Monday, August 18, 2008

Coping mechanisms

For the last week or so I've been unusually happy. Something snapped in me on the way home from a shit day at work one evening, and I where I would normally go home and be reclusive or ideally drink it off while being reclusive, I laughed out loud instead. I laughed all the way home. I came home and danced. While standing in the kitchen eating, I danced alone. Then I danced with the dog, because he was nearby and an inoccent victim I could rope into my happiness without noticeable complaint.

Work saw a different side of me. I'll write more about what I currently do for money at another point in the week, but suffice it to say the work is shit and the pay isn't great. But I've got renewed enthusiasm and have showed more of my old self to my relatively new workmates. My old self - the one who is not afraid to be seen as a bit of a dickhead, who isn't afraid to jerk around, but also who gets in and gets the dirty work done.

In short, I had my groove back.

My first in-depth appointment with my psych was on Saturday. We talked about the ex from over two years ago, mainly. Her task for me: write a letter to the ex describing all the ways she hurt me. Not a letter to be sent, I guess, but one that lets it all come escaping out of me and forces me to put it into form. Since this suggestion I've been fighting for my good mood. I have flat points - moments where I cannot comprehend anything that is going around me, even the smallest things. It's like time slows for me into dreamlike unreality, and then I wake up from the dream bleary eyed and unable to remember exactly what it was about.

These are things I need to confront. They are going to be painful but ultimately for my own benefit. The pain is scary beyond belief. How do people going into life threatening operations cope? I cannot comprehend it. This shit is not physical, it's only my thoughts! Somehow I'm afraid to face what I know I have to in order to get on with living.

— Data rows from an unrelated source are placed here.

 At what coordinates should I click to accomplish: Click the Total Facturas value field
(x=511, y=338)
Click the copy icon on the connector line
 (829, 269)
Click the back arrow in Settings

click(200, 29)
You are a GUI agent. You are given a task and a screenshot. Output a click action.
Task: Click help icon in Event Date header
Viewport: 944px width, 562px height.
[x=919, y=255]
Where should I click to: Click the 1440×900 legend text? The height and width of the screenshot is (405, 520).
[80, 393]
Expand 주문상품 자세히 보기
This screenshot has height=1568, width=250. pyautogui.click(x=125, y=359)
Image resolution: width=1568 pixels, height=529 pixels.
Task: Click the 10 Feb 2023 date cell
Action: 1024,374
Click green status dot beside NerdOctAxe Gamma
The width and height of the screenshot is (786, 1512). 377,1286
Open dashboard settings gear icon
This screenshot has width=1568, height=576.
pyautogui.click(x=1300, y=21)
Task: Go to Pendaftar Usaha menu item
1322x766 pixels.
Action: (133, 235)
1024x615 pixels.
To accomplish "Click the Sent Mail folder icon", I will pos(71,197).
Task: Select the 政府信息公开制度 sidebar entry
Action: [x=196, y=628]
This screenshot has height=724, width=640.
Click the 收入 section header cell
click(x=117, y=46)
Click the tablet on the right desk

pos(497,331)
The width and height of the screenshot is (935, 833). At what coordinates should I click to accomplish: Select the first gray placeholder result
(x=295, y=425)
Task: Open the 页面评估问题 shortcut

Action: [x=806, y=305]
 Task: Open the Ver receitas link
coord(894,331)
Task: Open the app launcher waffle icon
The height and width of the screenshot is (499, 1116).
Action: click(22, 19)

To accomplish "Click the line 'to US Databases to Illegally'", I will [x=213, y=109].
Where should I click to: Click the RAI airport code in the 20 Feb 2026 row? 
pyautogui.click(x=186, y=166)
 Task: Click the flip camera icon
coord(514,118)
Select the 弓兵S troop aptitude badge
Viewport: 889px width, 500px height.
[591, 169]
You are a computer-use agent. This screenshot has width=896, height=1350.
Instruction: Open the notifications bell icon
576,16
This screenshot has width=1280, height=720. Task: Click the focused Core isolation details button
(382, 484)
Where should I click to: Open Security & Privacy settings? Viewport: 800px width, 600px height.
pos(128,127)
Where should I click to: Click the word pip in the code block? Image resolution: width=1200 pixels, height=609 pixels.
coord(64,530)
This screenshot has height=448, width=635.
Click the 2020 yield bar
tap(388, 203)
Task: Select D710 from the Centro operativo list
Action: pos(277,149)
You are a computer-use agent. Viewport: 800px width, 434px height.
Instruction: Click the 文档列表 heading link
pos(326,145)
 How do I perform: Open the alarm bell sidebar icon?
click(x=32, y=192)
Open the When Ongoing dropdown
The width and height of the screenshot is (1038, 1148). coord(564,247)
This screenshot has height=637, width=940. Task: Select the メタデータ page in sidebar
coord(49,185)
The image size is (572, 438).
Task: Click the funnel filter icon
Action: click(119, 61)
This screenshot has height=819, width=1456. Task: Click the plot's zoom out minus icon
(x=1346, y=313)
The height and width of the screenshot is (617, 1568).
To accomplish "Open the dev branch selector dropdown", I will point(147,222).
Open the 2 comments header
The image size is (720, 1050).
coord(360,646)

I feel between a rock and a hard place when it comes to coping. Where I would normally shut myself away and blare some weird music on my stereo, I find myself only with my laptop speakers and a tenth of my music collection. The rest - the kickarse stereo and the collection of CDs that I have accumulated over so many changes in my life - are in storage at my parents' house about ten hours drive away. I cannot go there to retrieve them, because my dealings with them are a large part of the reason I've sought therapy in the first place.

So what do I do about this letter? How do I cope with writing it? How do I bust down all the mental barriers I've put up over the two years to block the bitch out of my head? And what do I do to save those surrounding me from having to see my pain?

7 comments:

dive said...

It's all in there, Vic, and it's gotta come out.
Treat it like being constipated. You can't hold all that crap in forever, just let the whole damned lot splatter out on the page and have done with it.
You'll cope. You're The Groover!

Anonymous said...

Those of us surrounding you are well aware of your pain and confusion. We live here, we know when the smurf has the shits, we know when you're down.
So go through it, deal with it and slam doors.
Dance with the dog, poke Edgar the cranky yabbie with a stick, you do what you have to to cope.

dive said...

You have a cranky yabbie?
I don't know what one of those is but I know I want one!

Kel said...

dancing with dogs always help unless you have a kitten.....

Vic said...

Dive - Thanks. I'll cope eventually. At the moment I'm having trouble even dredging out the details of what happened between me and her!
By the way, Edgar the Yabbie is possibly the crankiest crustacean ever to grace a fish tank and be periodically with a stick. I'll get around to posting about him.

Kate - I'm starting to build other ways of coping, babe. I'll get there, but I'd rather not inflict my pain on anyone else if I can help it.

Anonymous said...

Write a story about it, Me Groover. It be th'way Me Self was able t'cope with th'self-same thing. Will anyone e'er see th'story? Prolly not, but Th' Cap'n was able t'deal with what She felt...

just a suggestion, Me Dear One.

Terroni said...

I was going to say, I don't the answers to any of those questions, except the first one, maybe...people facing surgery are helped some by all the midazolam we give them pre-op. It's like half a dozen cocktails. IV.

But, regarding the other more important questions about how you move forward...I think I will have to second Dive. Wise words from another groover.